Multiprotonation of Benzene: A Theoretical Study

Abstract

The lower-energy portion of the potential energy surfaces of the multiprotonated benzenes are thoroughly studied at the MP2(full)/6-311++G(d,p) computational level. It is shown together with its monoprotonation results, which are well studied both experimentally and theoretically, that benzene admits di- and even triprotonation whereas the tetra one destabilizes it by opening the benzene ring. In particular, the search of the potential energy surface of the monoprotonated benzene reveals few subtle structures related to the two protonation channels, viz., C6H6 + H+ ⇌ C6H7+ and C6H6 + H+ → C6H5+ + H2, reported in the present work for the first time. In the former reaction, the benzenium cation may exist in two conformers. The most stable conformer is the canonical C2v conformer involving σ-type of bonding. The second one, bicyclo[3.1.0] hexenyl cation, is less stable by 18.14 kcal/mol.

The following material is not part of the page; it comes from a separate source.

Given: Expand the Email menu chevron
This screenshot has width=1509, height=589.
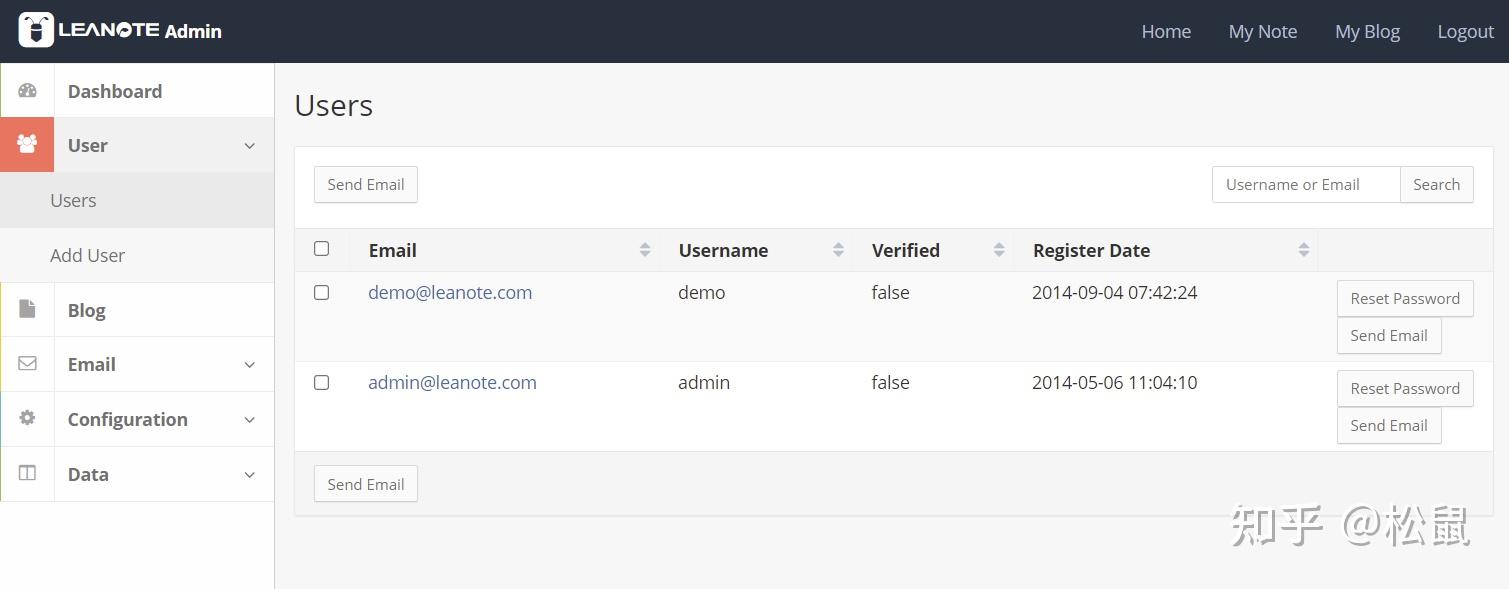Looking at the screenshot, I should 250,365.
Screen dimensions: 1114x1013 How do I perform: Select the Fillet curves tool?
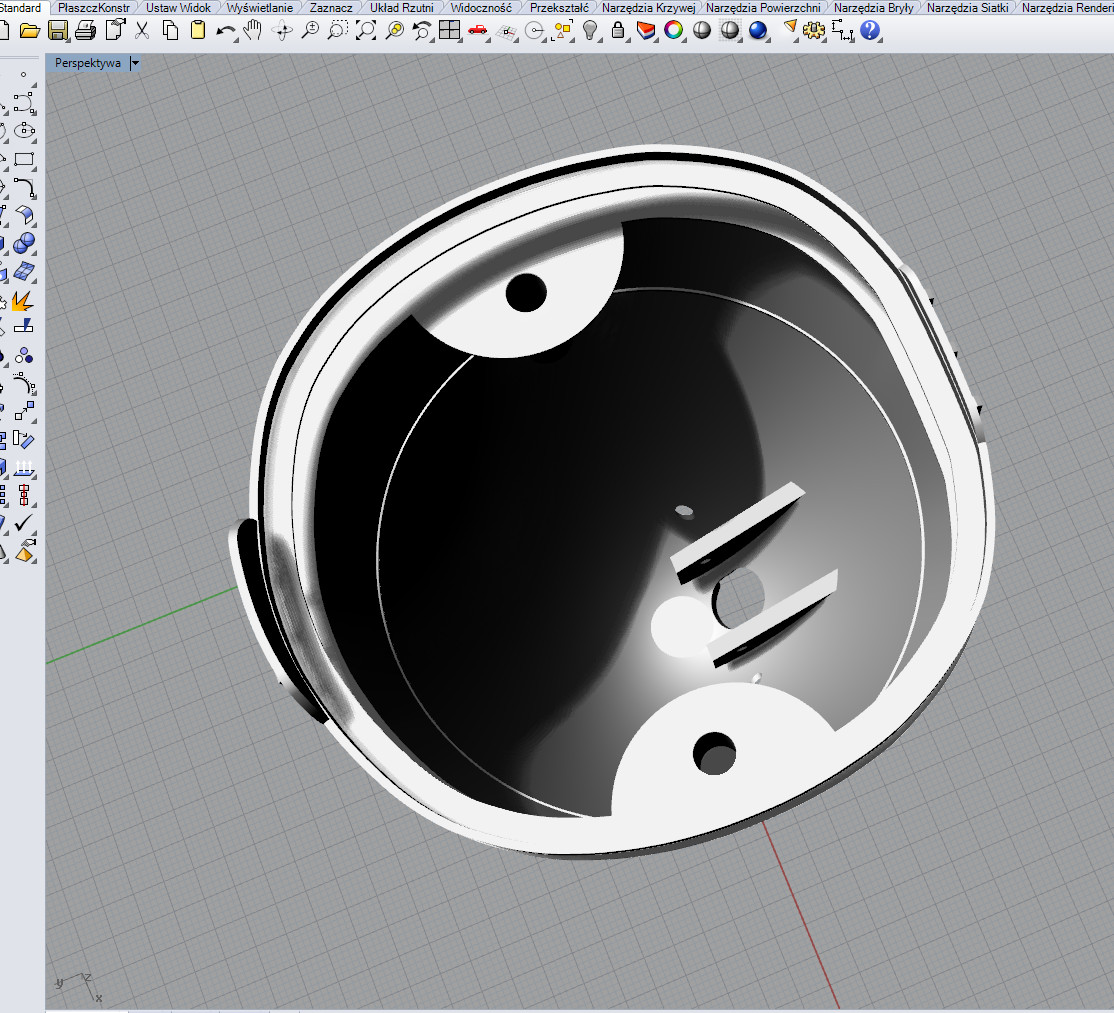point(24,188)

The former conformer is separated from the van der Waals complex by the transition structure [BzH+]tr, wherein the excess proton is at a distance of ∼3.18 Å away from the nearest carbon atom of benzene. The other reaction channel related to the H2 loss is underlied with two new structures. It is also found that the affinity of benzene to bind two excess protons is larger than its proton affinity by 36.9 kcal/mol. Seven lower-energy stable structures are identified in the present work on the potential energy surface of diprotonated benzene together with the transition and second-order saddle structures governing the single proton and diproton migration over the benzene ring. The lower energy portion of the triprotonated benzene consists of three minimum-energy structures, which demonstrates that the triprotonation of benzene must proceed simultaneously. An attempt has been made to characterize the vibrational spectra of protonated benzenes, which might facilitate their experimental detection.